The People within the Masters Community
All ‘active’ field hockey players or officials who are over the age of 35 are and can become a part of this community, whose purpose is to instil the philosophy of sport for life. There are seven different age categories (035, 040, 045, 050, 055, 060, 065) at the national competition level, available to both men and women to continue their field hockey journey. Within these age categories players have the option to engage in outdoor hockey or indoor hockey (once they hit the benchmark age of 040). There are approximately 1,600 Masters players across Canada and currently 148 of these athletes partake in these Masters National Level Teams.
Often times many of these players come from the FHC National Teams and Senior Teams, as they have aged out of those programs and wish to continue their pursuit of field hockey as a player and/or coach, within the Masters community.
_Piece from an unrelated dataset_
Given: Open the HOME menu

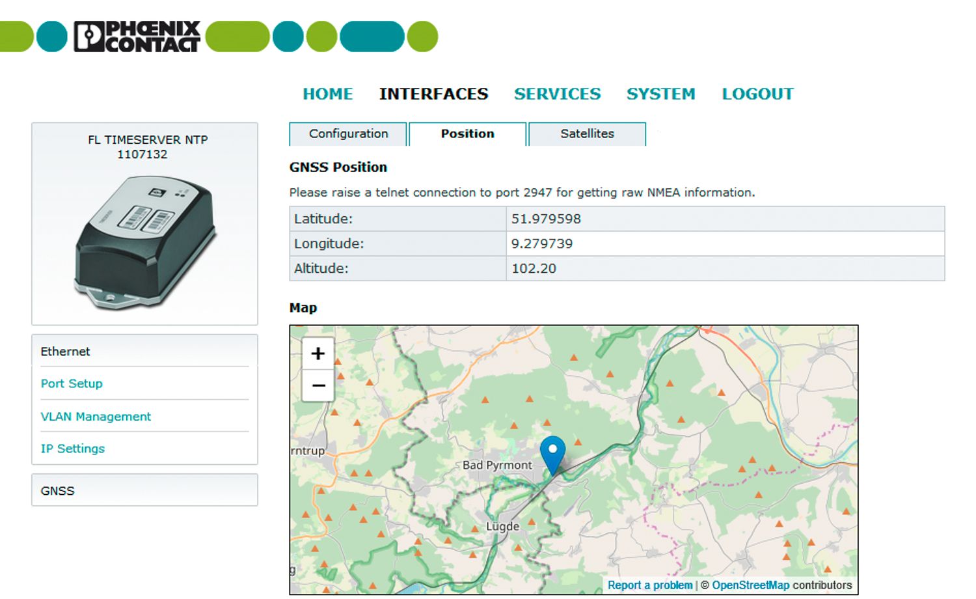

Alan Hobkirk (coach of 60+), John Sacre (coach of 50+), Guy Manwaring (50+), Heather Banham (50+), Dave Bissett (60+) and Paul (Bubli) Chohan (60+), are but a few examples who have made this seamless transition.
How to Get Involved
Contact the Masters Committee at firstname.lastname@example.org
1. How did you become involved with Masters, not only on the administration side but on the playing side as well?
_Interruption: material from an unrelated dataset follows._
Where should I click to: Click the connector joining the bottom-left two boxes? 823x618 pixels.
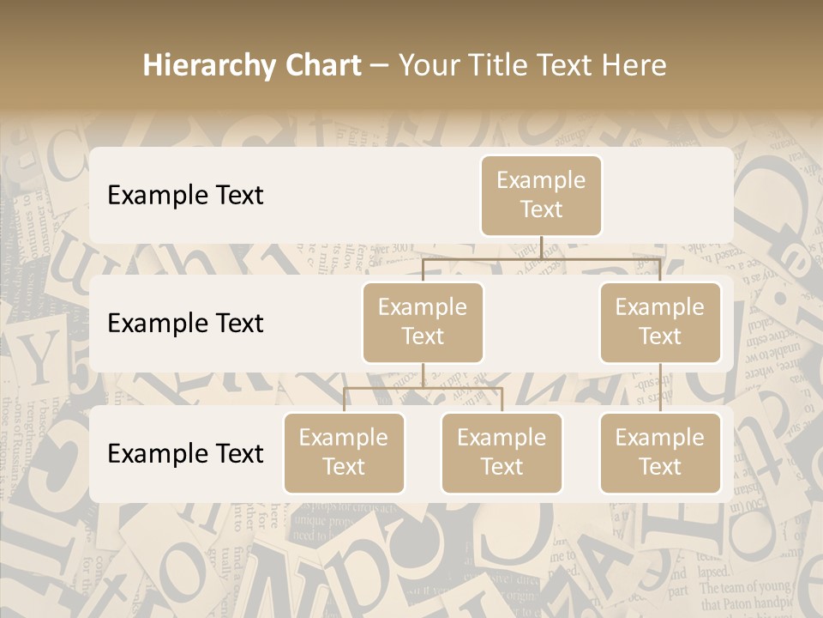(423, 388)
As Chair of the Masters Committee, I was also an active player. With the prospect of an over-60’s Masters team entered for the Barcelona Grand Masters (O-60’s and older) World Cup and a not overly large number of players in that age group, I attended selection trials for the group and was fortunate enough to be selected.
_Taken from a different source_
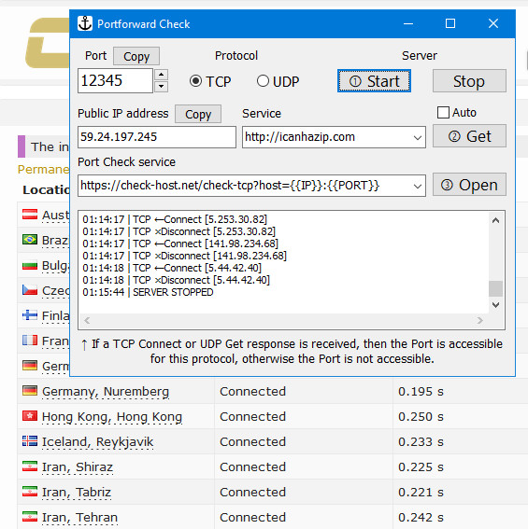Click log scroll up arrow

(x=495, y=220)
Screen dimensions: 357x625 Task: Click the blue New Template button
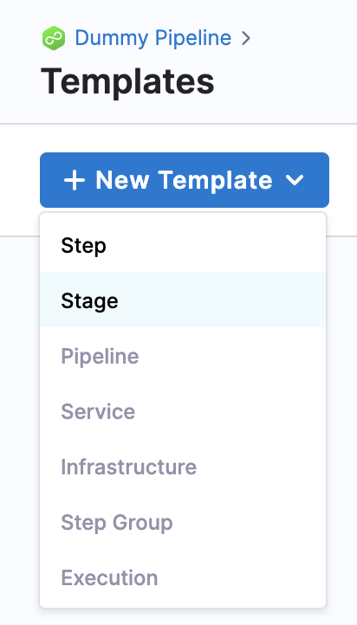coord(185,180)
2. What is the purpose of the Masters Committee?
The Masters Committee mandate covers oversight and encouragement of all Masters activities and events (Outdoor, Indoor, Domestic and International) to include participation of officials and coaches. It must ensure consistency, alignment and adherence to FHC objectives with policies and guidelines and support of PSO’s.
3. Who is involved on the Committee and what roles or responsibilities do they have?
The original group who was behind the making of the Committee, Ali McGillivray, Don Paterson, Heather Banham, John McBryde and Shad Stephens, remain on the Committee today, along with two new recruits, Adam Hyde and Clare Ford. The structure of the Masters Committee is augmented to include Outdoor, Indoor, Officials & Domestic Sub-Committees. ‘Indoor’ and ‘Outdoor’ Sub-Committee members would be the ‘team leaders’ of the teams selected to the next international (biennial) World Cups or Regional events; Domestic Sub-Committee members would have similar roles for Canadian events. The ‘Officials’ Sub-Committee would be responsible for appointing technical officials and umpires to the above events from their list of qualified individuals.
An immediate task for the Masters Committee is to appoint Chairs of the 4 sub-committees. Primary role of each Chair would be to coordinate activities of each team Manager attending the next event. Each team Manager would have a role as group Treasurer, Uniform, Accommodation and Travel coordinator.
4. What are the monthly tasks associated with being a committee member?
There are infrequent ‘regular’ meetings of these committees. Most meetings (via Zoom call) are called as circumstances demand, likely every 2 months; to coordinate Team coaches, player training/selection calendar, accommodation/uniform requirements, event budget and player deposit calendar. This process starts 18 months prior-to an event.
5. What are the main goals of the Committee moving forward?
The Masters Committee is mostly concerned with program oversight and ensuring events adhere to common goals and expectations. One short-term goal would be the creation of Masters Divisions within local/Provincial leagues. This would form connectivity and competition within age-groups.
6. What challenges does the Committee face?
Engaging those small groups of Masters players to others within their province and connecting the various PSO’s Masters group to closer cohesion, as Master player chapters are small and isolated to a few ‘pockets’ close to playing facilities (fields or gymnasiums).